Hal ini akan mencegah tinja dan air limbah terbuang ke Sungai Spree saat hujan deras, kata Astrid Hackenesch-Rump, juru bicara perusahaan air Berlin, BWB. BWB bertanggung jawab atas pasokan air minum, serta pengelolaan dan pengolahan air limbah di seluruh kota.
Ayo berlangganan gratis newsletter mingguan Wednesday Bite. Recharge pengetahuanmu di tengah minggu, biar topik obrolan makin seru!
"Kekuatan pendorong di balik program ini bukan hanya konservasi sumber daya dan kekeringan, tetapi juga untuk mencegah luapan limbah gabungan," kata Hackenesch-Rump.
Luapan seperti itu terjadi dalam sistem pembuangan limbah gabungan, tempat limpasan air hujan dan limbah domestik dikumpulkan dalam jaringan pipa yang sama. Sistem ini awalnya dirancang untuk membawa semua air limbah ke instalasi pengolahan sebelum dibuang ke badan air alami.
Namun, saat hujan deras, volume air yang masuk ke sistem dapat melebihi kapasitasnya. Bila hal ini terjadi, kelebihan air yang terdiri dari campuran air hujan dan limbah yang tidak diolah, akan meluap langsung ke sungai-sungai di dekatnya.
Sekitar 2.000 dari 10.000 kilometer saluran pembuangan kota merupakan sistem pembuangan limbah gabungan. "Lubang-lubang ini akan mengalirkan limbah ke Sungai Spree," jelas Hackenesch-Rump.
Saluran air Berlin juga relatif kecil dan bergerak lambat dibandingkan dengan saluran air di kota-kota lain. Ambil contoh sungai besar seperti Rhein, yang mengalir melalui banyak wilayah perkotaan, termasuk kota Köln. Sungai ini memiliki laju aliran rata-rata 2.200 meter kubik per detik dan dengan demikian dapat membersihkan dirinya sendiri.
"Di Berlin, laju alirannya kurang dari 10 meter kubik per detik, jadi apa pun yang mengalir masuk secara alami akan tetap berada di sana untuk beberapa waktu," kata Hackenesch-Rump.
"Itulah sebabnya luapan limbah ini secara teratur menyebabkan ikan mati dan menipisnya oksigen di perairan," tambahnya.
Namun demikian, pembangunan penyimpanan air hanya merupakan sebagian jawaban dari solusi masalah air di Berlin. Karena masalah besar lain adalah betonisasi yang menutup permukaan tanah sehingga kedap air.
"Artinya, kami tidak lagi dapat mencapai tujuan untuk mengurangi luapan air.
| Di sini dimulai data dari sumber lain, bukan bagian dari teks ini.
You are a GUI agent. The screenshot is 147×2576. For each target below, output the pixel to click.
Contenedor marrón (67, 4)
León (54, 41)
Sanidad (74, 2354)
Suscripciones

Sebaliknya, kami mempertahankan status quo, yang berarti bahwa jika kami tidak membangun cekungan, keadaan akan menjadi lebih buruk," katanya.
Mengubah Berlin menjadi kota spons
Dengan lenyapnya wilayah penampungan air akibat ekspansi kota, saat hujan deras, alih-alih tersedot, air mengalir malah bercampur dengan limbah.
"Bertambahnya penyegelan beton sebanyak satu persen saja bisa mengakibatkan peningkatan luapan sebesar 3 persen," imbuh Hackenesch-Rump.
Itulah sebabnya Senat Berlin dan perusahaan air BWB mendirikan "badan pengelolaan air hujan". Badan ini memberi saran kepada perencana kota tentang cara-cara untuk menghijaukan atap dan bangunan serta memunculkan ide-ide inovatif untuk mengumpulkan dan menyimpan air hujan sehingga tidak bercampur dengan limbah.
Belum lama ini, pemerintah kota mengesahkan undang-undang yang menetapkan bahwa untuk bangunan baru, hanya sejumlah kecil air hujan yang dapat mengalir ke sistem pembuangan limbah umum. Sisanya harus menguap atau meresap ke dalam tanah.
Artinya, setiap bangunan harus memiliki infrastruktur penampungan air hujan. Cara ini membantu memurnikan air, yang kemudian dapat digunakan untuk irigasi.
Langkah-langkah penghijauan seperti ini juga membantu menjaga suhu tetap rendah dan melindungi kota dari banjir bandang.
"Untuk mengatasi krisis air, kemauan masyarakat untuk berpikir melampaui batas diperlukan, meskipun itu hanya berpikir melampaui batas properti sendiri," kata Hackenesch-Rump.